◆ TASK DETAILS
Write out all of the records precisely. Skip anything that is a picture.

◆ MATERIAL FOR THE TASK
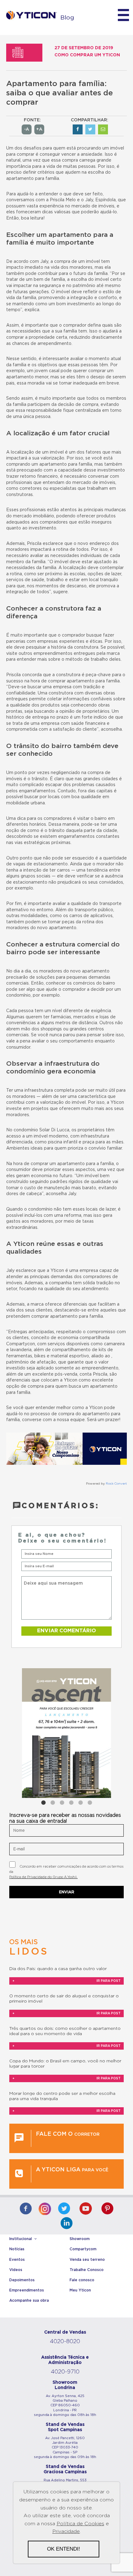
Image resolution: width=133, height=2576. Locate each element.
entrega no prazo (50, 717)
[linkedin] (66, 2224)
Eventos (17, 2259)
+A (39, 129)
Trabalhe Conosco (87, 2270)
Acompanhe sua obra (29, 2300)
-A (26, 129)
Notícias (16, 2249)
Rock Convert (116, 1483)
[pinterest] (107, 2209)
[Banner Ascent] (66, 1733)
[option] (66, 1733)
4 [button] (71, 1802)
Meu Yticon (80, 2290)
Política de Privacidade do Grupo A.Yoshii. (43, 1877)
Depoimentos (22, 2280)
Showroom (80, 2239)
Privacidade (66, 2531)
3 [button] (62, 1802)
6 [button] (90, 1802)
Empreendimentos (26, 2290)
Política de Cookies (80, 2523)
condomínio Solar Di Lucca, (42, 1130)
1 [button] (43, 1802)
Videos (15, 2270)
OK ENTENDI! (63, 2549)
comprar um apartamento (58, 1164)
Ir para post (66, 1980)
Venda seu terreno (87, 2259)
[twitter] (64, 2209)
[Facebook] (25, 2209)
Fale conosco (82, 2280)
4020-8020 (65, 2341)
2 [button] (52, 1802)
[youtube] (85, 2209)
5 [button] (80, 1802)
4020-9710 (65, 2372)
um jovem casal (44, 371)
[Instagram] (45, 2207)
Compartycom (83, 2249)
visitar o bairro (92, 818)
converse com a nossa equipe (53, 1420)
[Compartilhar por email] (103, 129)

◆ SOLUTION FOR THIS TASK
Image resolution: width=133, height=2576. Locate each element.
entrega no prazo (50, 717)
[linkedin] (66, 2224)
Eventos (17, 2259)
+A (39, 129)
Trabalhe Conosco (87, 2270)
Acompanhe sua obra (29, 2300)
-A (26, 129)
Notícias (16, 2249)
Rock Convert (116, 1483)
[pinterest] (107, 2209)
[Banner Ascent] (66, 1733)
[option] (66, 1733)
4 [button] (71, 1802)
Meu Yticon (80, 2290)
Política de Privacidade do Grupo A.Yoshii. (43, 1877)
Depoimentos (22, 2280)
Showroom (80, 2239)
Privacidade (66, 2531)
3 [button] (62, 1802)
6 [button] (90, 1802)
Empreendimentos (26, 2290)
Política de Cookies (80, 2523)
condomínio Solar Di Lucca, (42, 1130)
1 [button] (43, 1802)
Videos (15, 2270)
OK ENTENDI! (63, 2549)
comprar um apartamento (58, 1164)
Ir para post (66, 1980)
Venda seu terreno (87, 2259)
[twitter] (64, 2209)
[Facebook] (25, 2209)
Fale conosco (82, 2280)
4020-8020 (65, 2341)
2 [button] (52, 1802)
[youtube] (85, 2209)
5 [button] (80, 1802)
4020-9710 (65, 2372)
um jovem casal (44, 371)
[Instagram] (45, 2207)
Compartycom (83, 2249)
visitar o bairro (92, 818)
converse com a nossa equipe (53, 1420)
[Compartilhar por email] (103, 129)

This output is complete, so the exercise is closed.